* **Assigned task**
Look for the word "agent" in the entries and copy every line where it shows up.

* **Data under study**

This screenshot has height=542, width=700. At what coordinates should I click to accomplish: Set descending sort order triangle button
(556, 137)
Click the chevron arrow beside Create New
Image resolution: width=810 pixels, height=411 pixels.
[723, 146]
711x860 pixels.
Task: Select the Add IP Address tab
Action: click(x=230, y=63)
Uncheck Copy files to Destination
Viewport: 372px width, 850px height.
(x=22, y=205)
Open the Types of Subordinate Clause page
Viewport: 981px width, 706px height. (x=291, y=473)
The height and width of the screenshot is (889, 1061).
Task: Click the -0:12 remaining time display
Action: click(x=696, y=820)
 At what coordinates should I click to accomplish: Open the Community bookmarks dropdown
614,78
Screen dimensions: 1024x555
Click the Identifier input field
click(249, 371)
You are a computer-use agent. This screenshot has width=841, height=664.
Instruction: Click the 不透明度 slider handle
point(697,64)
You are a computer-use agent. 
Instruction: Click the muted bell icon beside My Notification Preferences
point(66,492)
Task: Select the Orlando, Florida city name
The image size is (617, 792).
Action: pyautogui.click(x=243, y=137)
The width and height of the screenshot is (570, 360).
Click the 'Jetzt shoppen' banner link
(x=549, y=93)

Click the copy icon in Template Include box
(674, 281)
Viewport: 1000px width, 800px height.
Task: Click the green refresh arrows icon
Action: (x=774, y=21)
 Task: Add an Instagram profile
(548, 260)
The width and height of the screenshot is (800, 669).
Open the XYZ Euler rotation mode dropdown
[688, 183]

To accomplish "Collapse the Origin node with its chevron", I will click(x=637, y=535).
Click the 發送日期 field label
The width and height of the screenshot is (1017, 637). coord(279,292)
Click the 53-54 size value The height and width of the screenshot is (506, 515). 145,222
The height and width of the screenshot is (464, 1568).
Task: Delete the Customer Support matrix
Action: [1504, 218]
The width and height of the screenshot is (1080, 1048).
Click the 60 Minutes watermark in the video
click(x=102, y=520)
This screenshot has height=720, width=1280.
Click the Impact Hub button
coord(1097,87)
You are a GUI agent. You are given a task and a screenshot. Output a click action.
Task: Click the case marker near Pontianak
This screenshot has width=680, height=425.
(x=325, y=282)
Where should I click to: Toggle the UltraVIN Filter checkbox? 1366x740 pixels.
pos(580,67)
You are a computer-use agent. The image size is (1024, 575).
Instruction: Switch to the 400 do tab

* **Task solution**
You are a computer-use agent. This screenshot has width=841, height=664.
You are a computer-use agent. 
You are a GUI agent. You are given a task and a screenshot. Output a click action.
You are a computer-use agent. The image size is (1024, 575).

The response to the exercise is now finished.